Exercise requirements = Copy each line of the data that has "percent" in it.

= = = = =

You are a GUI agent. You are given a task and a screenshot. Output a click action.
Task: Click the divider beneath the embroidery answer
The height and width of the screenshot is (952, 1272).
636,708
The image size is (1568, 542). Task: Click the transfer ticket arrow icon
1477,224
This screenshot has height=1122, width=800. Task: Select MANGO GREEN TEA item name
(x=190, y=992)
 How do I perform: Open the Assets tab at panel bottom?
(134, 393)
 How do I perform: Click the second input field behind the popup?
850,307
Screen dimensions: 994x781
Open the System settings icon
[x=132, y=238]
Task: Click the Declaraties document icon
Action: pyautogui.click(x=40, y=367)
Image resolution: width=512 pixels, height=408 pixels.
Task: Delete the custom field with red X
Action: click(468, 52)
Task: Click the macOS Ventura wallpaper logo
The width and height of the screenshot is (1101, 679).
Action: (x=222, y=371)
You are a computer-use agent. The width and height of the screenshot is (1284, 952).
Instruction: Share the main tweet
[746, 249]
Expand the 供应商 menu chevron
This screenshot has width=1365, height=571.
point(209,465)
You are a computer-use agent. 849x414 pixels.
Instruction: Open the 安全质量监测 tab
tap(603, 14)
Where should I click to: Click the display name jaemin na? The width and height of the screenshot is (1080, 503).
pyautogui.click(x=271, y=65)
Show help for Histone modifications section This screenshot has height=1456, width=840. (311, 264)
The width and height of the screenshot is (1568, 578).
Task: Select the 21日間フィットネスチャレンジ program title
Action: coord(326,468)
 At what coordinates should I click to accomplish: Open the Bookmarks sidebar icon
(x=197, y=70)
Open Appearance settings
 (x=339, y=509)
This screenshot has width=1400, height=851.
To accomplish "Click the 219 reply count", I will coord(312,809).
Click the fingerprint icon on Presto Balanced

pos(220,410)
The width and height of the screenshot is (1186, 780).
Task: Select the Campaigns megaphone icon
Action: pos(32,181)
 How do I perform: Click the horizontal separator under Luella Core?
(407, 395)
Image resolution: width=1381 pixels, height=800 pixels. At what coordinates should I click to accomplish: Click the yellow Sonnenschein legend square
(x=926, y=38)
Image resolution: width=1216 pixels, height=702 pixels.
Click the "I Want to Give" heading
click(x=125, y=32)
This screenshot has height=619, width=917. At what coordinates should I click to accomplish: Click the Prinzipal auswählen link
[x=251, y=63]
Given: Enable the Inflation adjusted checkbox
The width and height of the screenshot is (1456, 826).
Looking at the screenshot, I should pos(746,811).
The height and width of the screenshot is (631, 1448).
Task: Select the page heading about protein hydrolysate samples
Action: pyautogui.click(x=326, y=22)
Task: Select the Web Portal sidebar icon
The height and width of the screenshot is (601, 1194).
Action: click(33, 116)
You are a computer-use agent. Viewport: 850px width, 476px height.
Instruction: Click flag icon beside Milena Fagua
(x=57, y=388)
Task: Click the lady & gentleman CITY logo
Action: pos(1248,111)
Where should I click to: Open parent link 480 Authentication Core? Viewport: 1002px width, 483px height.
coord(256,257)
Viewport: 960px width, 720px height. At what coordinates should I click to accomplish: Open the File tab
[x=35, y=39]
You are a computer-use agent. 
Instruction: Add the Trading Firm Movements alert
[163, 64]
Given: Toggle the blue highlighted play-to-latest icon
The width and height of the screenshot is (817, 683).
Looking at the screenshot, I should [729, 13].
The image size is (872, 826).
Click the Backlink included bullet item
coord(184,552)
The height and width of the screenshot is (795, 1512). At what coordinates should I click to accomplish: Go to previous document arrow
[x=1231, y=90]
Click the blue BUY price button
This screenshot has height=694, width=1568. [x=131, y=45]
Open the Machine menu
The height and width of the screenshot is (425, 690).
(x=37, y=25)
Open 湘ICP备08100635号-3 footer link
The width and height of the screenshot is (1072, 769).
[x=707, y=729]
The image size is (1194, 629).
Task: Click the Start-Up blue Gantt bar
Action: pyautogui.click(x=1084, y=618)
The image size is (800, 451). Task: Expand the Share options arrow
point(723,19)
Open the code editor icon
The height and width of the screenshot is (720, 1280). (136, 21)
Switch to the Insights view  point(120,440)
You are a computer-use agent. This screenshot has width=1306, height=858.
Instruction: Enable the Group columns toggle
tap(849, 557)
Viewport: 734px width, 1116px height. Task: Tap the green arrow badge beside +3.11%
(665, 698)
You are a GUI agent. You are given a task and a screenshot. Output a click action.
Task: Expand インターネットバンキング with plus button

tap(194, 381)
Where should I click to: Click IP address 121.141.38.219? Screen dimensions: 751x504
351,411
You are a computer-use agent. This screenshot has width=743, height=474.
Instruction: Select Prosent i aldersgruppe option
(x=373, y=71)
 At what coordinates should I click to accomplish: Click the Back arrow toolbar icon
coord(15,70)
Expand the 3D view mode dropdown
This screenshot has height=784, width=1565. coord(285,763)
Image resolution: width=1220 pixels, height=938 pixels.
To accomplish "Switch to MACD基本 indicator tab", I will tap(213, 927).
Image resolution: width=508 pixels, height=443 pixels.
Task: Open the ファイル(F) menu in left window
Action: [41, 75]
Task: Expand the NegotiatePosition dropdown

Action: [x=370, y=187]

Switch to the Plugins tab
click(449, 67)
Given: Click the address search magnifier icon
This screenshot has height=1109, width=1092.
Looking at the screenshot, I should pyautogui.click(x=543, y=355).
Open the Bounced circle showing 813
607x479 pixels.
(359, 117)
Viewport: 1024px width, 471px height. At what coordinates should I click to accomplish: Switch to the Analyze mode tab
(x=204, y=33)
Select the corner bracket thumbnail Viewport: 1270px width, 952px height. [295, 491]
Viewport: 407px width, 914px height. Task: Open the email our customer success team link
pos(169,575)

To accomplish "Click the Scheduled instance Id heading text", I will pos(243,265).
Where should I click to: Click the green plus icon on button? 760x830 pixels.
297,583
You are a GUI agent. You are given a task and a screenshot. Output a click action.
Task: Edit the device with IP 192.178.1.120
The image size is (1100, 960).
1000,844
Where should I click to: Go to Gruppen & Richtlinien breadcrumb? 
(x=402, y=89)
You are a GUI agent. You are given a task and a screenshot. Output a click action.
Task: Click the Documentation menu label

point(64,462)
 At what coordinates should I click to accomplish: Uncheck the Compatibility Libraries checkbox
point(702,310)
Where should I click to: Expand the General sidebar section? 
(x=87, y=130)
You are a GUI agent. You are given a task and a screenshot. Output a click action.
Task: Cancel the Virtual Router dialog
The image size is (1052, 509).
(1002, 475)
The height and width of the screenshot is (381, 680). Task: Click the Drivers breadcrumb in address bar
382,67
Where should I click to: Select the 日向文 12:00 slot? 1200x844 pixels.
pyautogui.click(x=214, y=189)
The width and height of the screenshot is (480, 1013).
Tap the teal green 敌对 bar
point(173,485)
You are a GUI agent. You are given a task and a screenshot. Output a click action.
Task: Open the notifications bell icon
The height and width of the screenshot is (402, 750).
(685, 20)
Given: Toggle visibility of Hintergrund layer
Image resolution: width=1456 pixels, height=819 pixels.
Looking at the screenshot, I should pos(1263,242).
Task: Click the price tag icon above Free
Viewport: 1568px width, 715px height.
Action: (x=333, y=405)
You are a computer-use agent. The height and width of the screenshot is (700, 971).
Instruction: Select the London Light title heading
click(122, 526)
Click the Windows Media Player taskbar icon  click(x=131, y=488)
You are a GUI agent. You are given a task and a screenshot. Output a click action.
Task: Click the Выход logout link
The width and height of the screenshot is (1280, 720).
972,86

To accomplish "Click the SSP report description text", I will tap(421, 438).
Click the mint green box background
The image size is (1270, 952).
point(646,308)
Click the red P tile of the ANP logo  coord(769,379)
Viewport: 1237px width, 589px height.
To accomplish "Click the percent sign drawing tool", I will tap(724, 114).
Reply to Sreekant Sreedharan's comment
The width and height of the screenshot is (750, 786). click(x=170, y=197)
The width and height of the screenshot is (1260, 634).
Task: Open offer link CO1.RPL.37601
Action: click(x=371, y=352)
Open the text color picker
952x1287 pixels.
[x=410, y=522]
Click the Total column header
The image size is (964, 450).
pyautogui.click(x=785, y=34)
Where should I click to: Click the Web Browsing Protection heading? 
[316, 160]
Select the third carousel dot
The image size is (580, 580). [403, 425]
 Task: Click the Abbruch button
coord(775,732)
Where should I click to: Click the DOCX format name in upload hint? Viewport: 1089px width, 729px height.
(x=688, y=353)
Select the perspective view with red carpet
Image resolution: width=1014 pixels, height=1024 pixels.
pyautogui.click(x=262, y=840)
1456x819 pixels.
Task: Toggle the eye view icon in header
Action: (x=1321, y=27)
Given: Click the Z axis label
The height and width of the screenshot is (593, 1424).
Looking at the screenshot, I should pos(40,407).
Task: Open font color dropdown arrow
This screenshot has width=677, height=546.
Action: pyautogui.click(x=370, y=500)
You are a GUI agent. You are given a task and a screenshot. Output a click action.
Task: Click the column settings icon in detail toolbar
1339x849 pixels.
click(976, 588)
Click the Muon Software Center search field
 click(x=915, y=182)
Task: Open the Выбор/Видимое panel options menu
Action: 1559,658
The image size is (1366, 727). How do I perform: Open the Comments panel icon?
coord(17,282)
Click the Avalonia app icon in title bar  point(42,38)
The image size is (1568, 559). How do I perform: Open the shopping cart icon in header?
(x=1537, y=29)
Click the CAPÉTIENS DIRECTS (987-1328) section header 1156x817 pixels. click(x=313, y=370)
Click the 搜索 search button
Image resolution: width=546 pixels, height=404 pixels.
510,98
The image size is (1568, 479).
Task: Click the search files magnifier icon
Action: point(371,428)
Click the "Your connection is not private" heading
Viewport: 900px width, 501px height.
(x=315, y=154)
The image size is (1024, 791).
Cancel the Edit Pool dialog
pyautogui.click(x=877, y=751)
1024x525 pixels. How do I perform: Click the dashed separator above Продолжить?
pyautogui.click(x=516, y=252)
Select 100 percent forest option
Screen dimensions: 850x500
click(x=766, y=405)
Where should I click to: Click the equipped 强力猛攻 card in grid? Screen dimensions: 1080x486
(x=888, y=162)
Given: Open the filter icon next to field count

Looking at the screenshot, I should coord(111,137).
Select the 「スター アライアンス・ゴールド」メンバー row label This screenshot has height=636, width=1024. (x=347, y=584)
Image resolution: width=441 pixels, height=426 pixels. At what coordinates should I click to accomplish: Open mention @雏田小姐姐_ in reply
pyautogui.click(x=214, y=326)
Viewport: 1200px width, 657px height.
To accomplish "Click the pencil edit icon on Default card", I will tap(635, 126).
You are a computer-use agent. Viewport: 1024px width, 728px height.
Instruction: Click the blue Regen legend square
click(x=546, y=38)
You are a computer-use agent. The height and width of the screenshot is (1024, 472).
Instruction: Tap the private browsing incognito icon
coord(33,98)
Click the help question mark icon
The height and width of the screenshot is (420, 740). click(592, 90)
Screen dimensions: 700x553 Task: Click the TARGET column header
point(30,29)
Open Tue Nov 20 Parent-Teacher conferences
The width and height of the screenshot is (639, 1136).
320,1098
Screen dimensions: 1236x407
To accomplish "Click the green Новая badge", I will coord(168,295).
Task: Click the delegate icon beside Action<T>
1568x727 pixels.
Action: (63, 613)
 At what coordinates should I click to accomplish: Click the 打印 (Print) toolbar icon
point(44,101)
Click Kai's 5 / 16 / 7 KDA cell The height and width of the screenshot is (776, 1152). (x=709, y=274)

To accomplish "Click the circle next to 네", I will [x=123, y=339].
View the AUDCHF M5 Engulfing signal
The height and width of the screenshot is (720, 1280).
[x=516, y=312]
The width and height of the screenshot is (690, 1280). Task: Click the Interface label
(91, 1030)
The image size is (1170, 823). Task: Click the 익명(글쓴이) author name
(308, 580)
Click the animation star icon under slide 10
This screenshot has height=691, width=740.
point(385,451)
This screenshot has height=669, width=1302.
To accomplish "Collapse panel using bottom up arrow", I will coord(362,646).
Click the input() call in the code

= = = = =

Your response =
To accomplish "Click the percent sign drawing tool", I will tap(724, 114).
Select 100 percent forest option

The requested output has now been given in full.